Your objective — Continue the blog post below on Ming Campbell's meeting with Gordon Brown, picking up after its last sentence.

What I wrote at Lib Dem Voice

June 21, 2007

What should Ming have done?

I have to admit my first reaction to yesterday’s Guardian story - reporting that Gordon Brown and Ming Campbell had discussed Lib Dems taking up cabinet positions in Mr Brown’s first cabinet - was horror. Nor was I as convinced as fellow Lib Dem bloggers appeared to be that the story was nonsense peddled by shit-stirring Guardianistas.

As further details have seeped out - like a stranded oil-tanker leaching effluence - I’ve reflected a little more on the chain of events, at least as far I can trace them from the press reports, and thought: what would I have done if I were in Ming’s shoes?

Apparently, Ming and Gordon met on Monday, following a letter sent by the Lib Dem leader to explore further what our Prime Minister-in-waiting intends for his proposed constitutional convention. The party leaders do meet from time to time - as is quite proper - to discuss such matters behind closed doors. It was, let’s remember, following Ming’s meeting with David Cameron that the silly suggestion that Greg Dyke run for Mayor of London on a joint Lib Dem / Conservative-sponsored independent, anti-Ken ticket was first broached.

Supplied material —
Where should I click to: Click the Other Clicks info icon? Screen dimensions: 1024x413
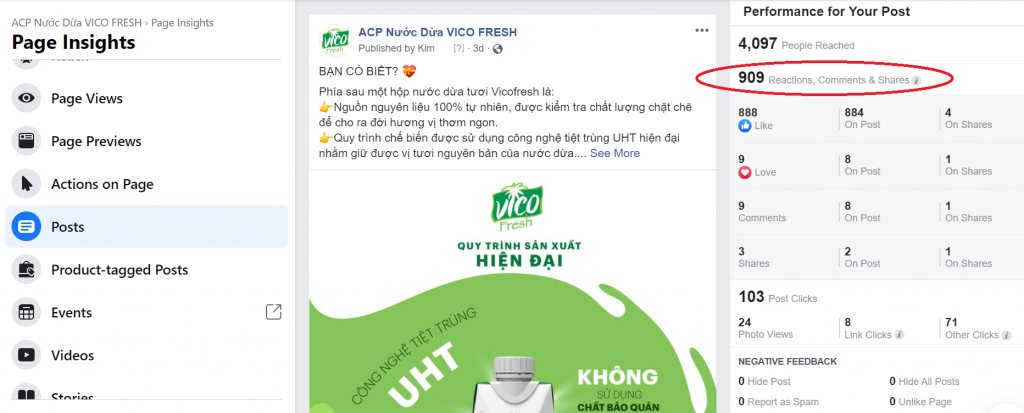coord(1006,335)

Final result —
At their Monday meeting, Gordon raised with Ming the possibility of some senior Lib Dem peers - Lords Carlisle, Lester and Baroness Neuberger, for instance - taking junior ministerial roles. Now I guess Ming could have dismissed this out-of-hand, said it was absolutely impossible, no-go, no way. Perhaps, and with hindsight, it would have been cannier.

But it doesn’t strike me as that unreasonable for the party leader to want to think it over, to take soundings from others in the Lib Dems. This, it appears, is what Ming did.


And those soundings left him in no doubt that the Lib Dems would not contemplate any kind of approach from Gordon, which in any way smacked of ‘coalition’ - at least not until there’s a deal on the table which sees considerable progress towards achieving key Lib Dem policies.

It is characteristic of the love of hyperbole of Nick Robinson, the BBC’s political editor, that he could describe these shenanigans on BBC Radio 4’s Today as “breaking the mould of politics in this country”. Nonsense. Ad hominem (or ad feminam) changes are inevitably temporary. Structural change - to our political institutions, our voting system, and so - is an essential pre-condition of any attempt to transform Britain’s political torpor.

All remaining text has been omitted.